> **Text excerpt**:
--------

Oh, I ignore that entirely. No. See And it's 10% family, it's Facebook groups.

Brian Casel:

Well, I'm in a couple of those too, but I I I tend to just bow out of them because they just there's noise in my family and friends feed.

Jordan Gal:

Use them the same way I used to use Twitter.

Brian Casel:

No, see Twitter is You can like do

Jordan Gal:

group and click funnels group and all these other groups like that and it's a passive way to get new stuff.

Brian Casel:

See, this is where it's breaking down for me. I I feel like this is, you know, because like Facebook historically for me has always been family and friends. You know, I'm I'm gonna post pictures of my kids there. I'm gonna, you know, get get updates from personal friends from my hometown and things like that. Lately, a lot of my real world friends these days are in our industry, like people we meet up with at MicroComp.

Brian Casel:

So so then so in the past year or so, I've shifted my personal rule to like, if I've met you in person, then I will accept you on Facebook.

Pippin Williamson:

But I'm

Jordan Gal:

I've I've switched. I started following everyone and

Brian Casel:

finding I don't I don't follow this. I feel like I I feel like Facebook for me, no. Like, there there are privacy concerns there that I don't want to be following or connected with with strangers. Like, still I

Jordan Gal:

just friend them and then unfollow immediately.

Brian Casel:

You know, because I don't know. There's, like, there's stuff with, like

Jordan Gal:

don't post Like don't post images of of my kids and stuff.

Brian Casel:

Yeah. But Twitter used to be that that world where you can where it's totally strangers and and also people in your industry and friends and just a mix of all that. But then, you know, then I know people will say like, well, there's Snapchat and there's what what else? You know, like, I don't know.

Jordan Gal:

What do you think about Snapchat? Yesterday was the first time I went to the App Store and downloaded Snapchat.

Brian Casel:

Dude, I I downloaded it maybe a couple months ago. I've used it maybe once. And and I haven't posted anything. Like, I I don't use it. I don't even know how to use

Jordan Gal:

it. We're so old, dude.

Brian Casel:

I know. This this makes me sound so old. There I don't I don't know how to use it, and I don't know that I want to learn how to use it. It's like it's like I don't wanna go through that wanna How do you even get started with this?

--------

Say whether each statement agrees with the conversation about social media, giving yes or no and quoting the words that decide it. 1. Brian Casel accepts people on Facebook only if he has met them in person. 2. Jordan Gal downloaded Snapchat a couple of months ago. 3. Brian Casel has posted on Snapchat several times.

> **Collected data**:
--------

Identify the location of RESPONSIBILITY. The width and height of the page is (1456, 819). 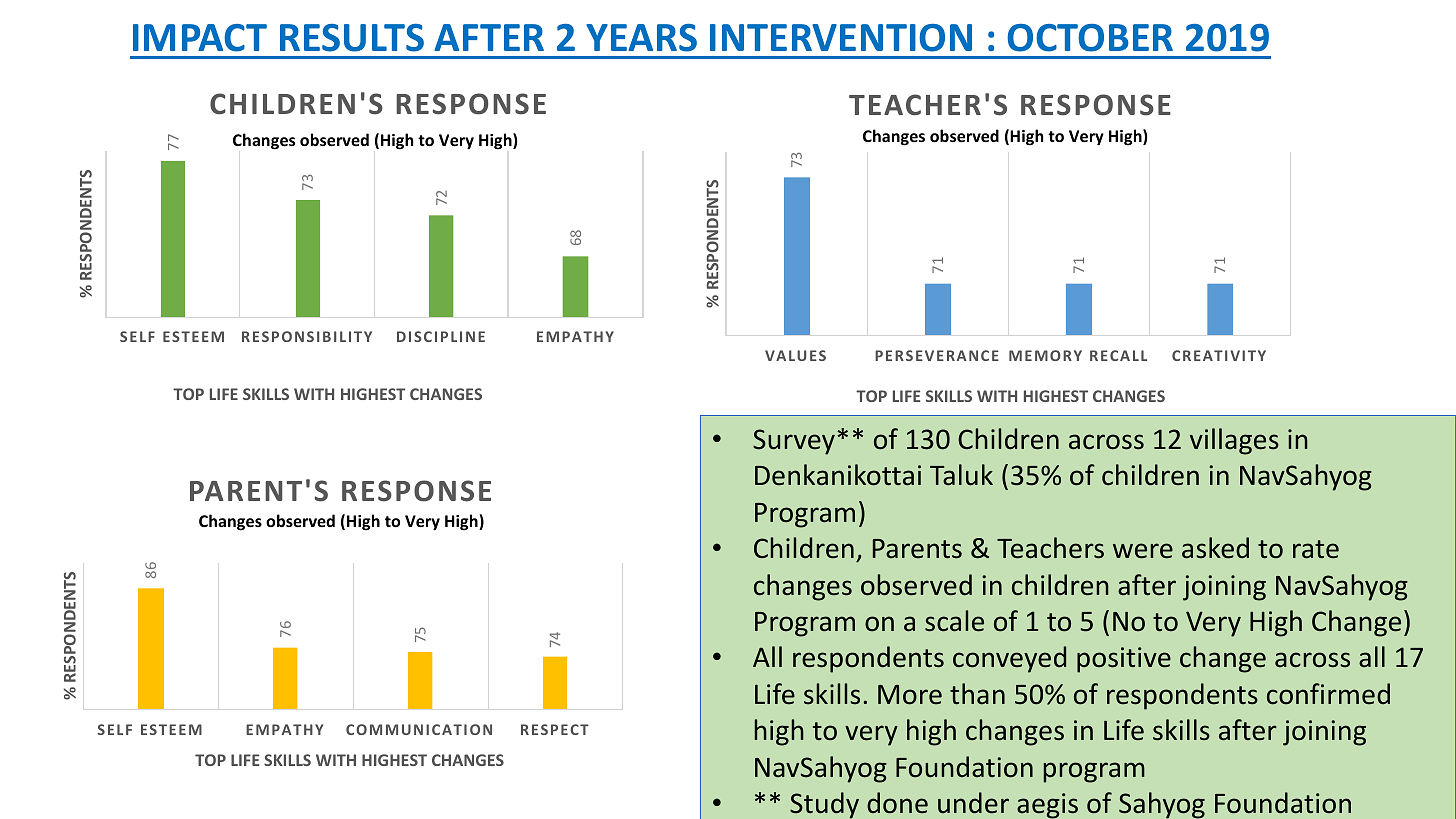
(307, 336).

--------

> **Correct result**:
1. Yes: "if I've met you in person, then I will accept you on Facebook."
2. No: "Yesterday was the first time I went to the App Store and downloaded Snapchat."
3. No: "I haven't posted anything."